退院計画(discharge planning)とは,手島によれば,「個々の患者・家族の状況に応じて適切な退院先を確保して,その後の療養生活を安定させるために,患者・家族への教育指導や諸サービスの適切な活用を援助するように病院においてシステム化された活動・プログラム」とされている1).また,アメリカ病院協会は,「患者とその家族が退院後の適切なケアプランをつくるのを助けるために利用可能でなくてはならない,部門を越えた病院全体としてのプロセスである」(アメリカ病院協会,1983)と定義している.
退院計画の目的は,①良質な患者ケアの継続,②入院が必要な他の患者による病院資源の利用,③退院時の社会資源の適切な利用,の3つを保証することである.
欧米では,退院後の適切なケアの計画づくりと,必要なサービスのアレンジまでが病院の基本的責任であり,入院中の医療の質を向上させるだけでなく,退院により始まる長期の療養生活に対しても専門的な立場から援助しなければ,もはや病院として社会的責任を果たせなくなってきていると認識されている.
一方,日本では,退院援助はまだ退院に関して,何らかのトラブルが顕在化しているケースに対しての,個別で特殊な援助としてしか捉えられていない.一般的に入院治療がほぼ終了した段階になってから退院援助を開始して,退院をずるずると遅らせたり,十分な援助をしないまま退院させている例も少なくない.退院後に関する援助なしに,強制的に患者を退院させるだけでは,孤立無援な患者・家族が問題を深刻化させたり,適切ではない病院に転院することにつながり,問題の根本的な解決にはつながらない.

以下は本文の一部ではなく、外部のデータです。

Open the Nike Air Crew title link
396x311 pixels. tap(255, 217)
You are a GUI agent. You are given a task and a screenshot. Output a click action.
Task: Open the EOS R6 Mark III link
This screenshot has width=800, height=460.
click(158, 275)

入院医療は,その患者の生活を脅かしている原因を除去・緩和し,退院後の健康と生活を回復させ安定させるために行なわれるものである.基本的には,すべての患者とその家族に対して,退院後予想される問題を検討し,十分な援助をして退院していただくことが,病院にとって基本的な責務である.退院援助は病院の必須機能として通常業務に組み込むべきであり,病院全体としての業務基準や組織運営管理上の課題として検討すべき事項である.個別の「退院援助」ではなく,病院全体としての「退院計画プログラム」の明確化が,日本の病院に求められている課題である1, 2).
退院計画機能は,病院が良質な患者ケアを維持する上で必須のものである.退院後も医療は継続されるのであり,退院に向けたコーディネートは,入院中の病院の責任でなされるべきである.コーディネートは入院中のできるだけ早い時点,入院当初より開始する.ときには,入院前から関係部署や担当者(医療ソーシャルワーカー;MSWなど)に連絡を取る場合もある.